[Data extract Boundary: Start]
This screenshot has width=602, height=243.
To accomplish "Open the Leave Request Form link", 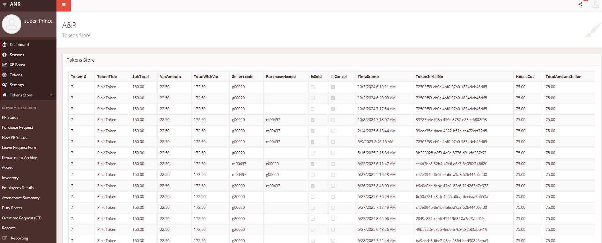I will [19, 148].
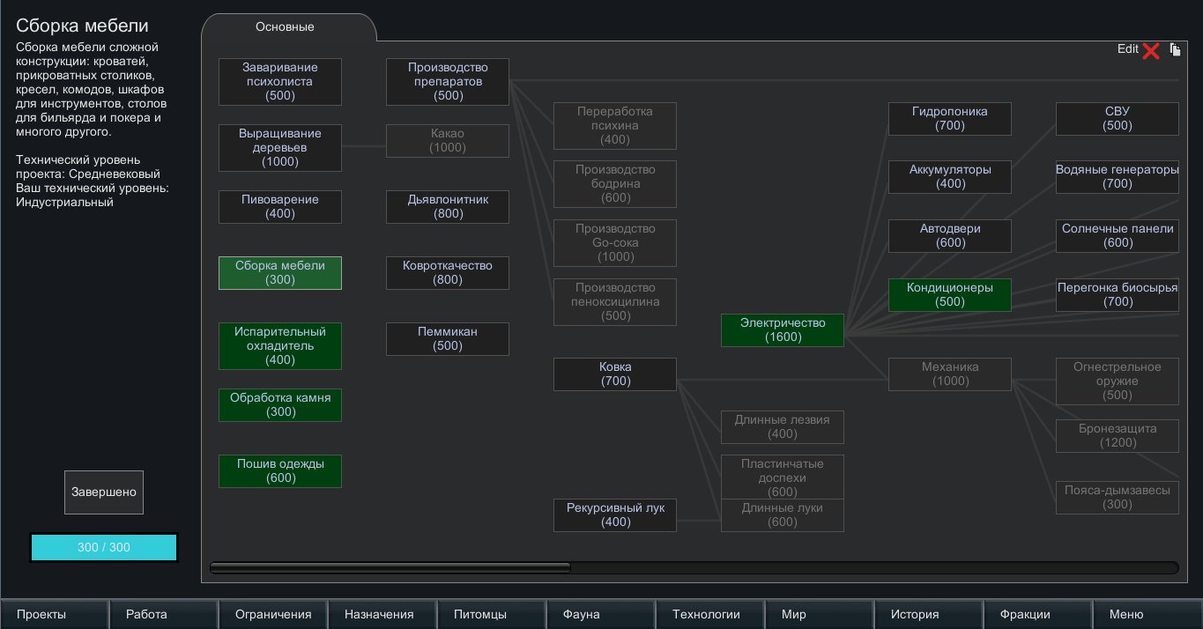Image resolution: width=1203 pixels, height=629 pixels.
Task: Choose the Ковка research project
Action: tap(615, 374)
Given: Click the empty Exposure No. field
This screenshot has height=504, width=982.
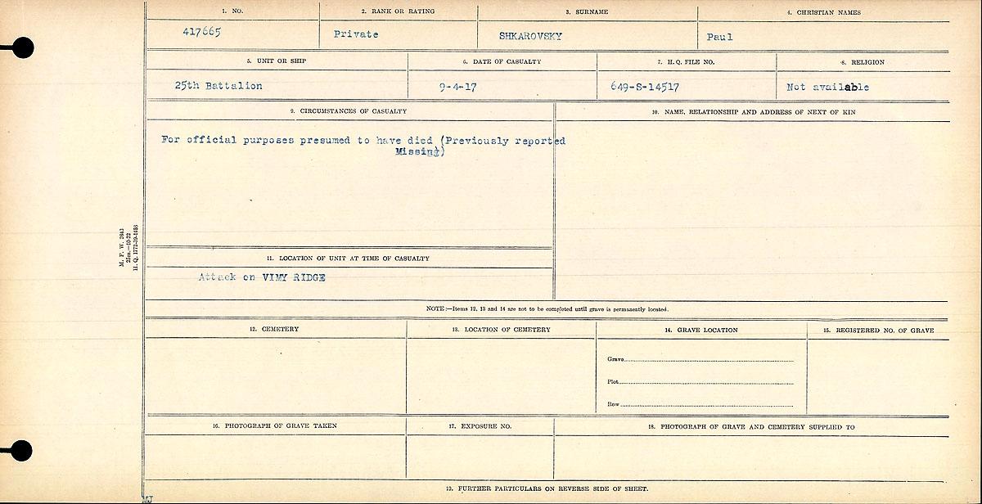Looking at the screenshot, I should coord(480,457).
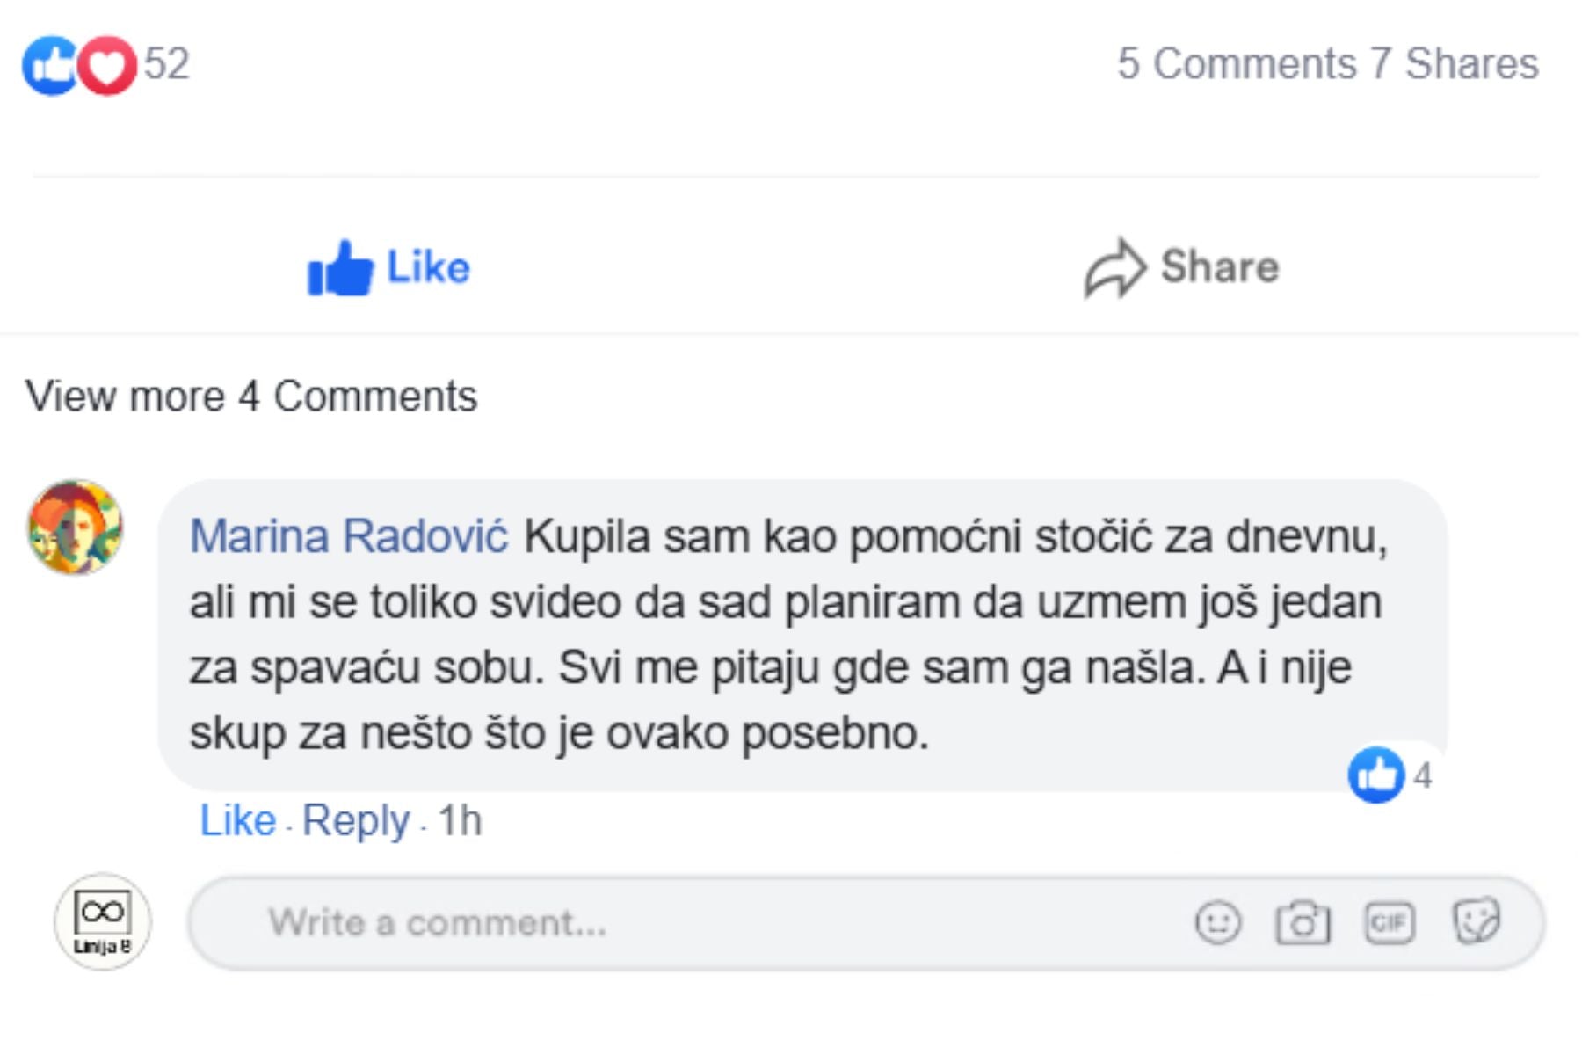Show who liked Marina's comment (4 likes badge)
The width and height of the screenshot is (1582, 1055).
1390,775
[Data extract Boundary: End]
What you have to do
Leave out the pictures, and please output only the lines from the line that contains "Given: Click the empty Exposure No. field" through the end of the data, both ends included.

Solution to this problem
Given: Click the empty Exposure No. field
This screenshot has height=504, width=982.
Looking at the screenshot, I should coord(480,457).
Show who liked Marina's comment (4 likes badge)
The width and height of the screenshot is (1582, 1055).
1390,775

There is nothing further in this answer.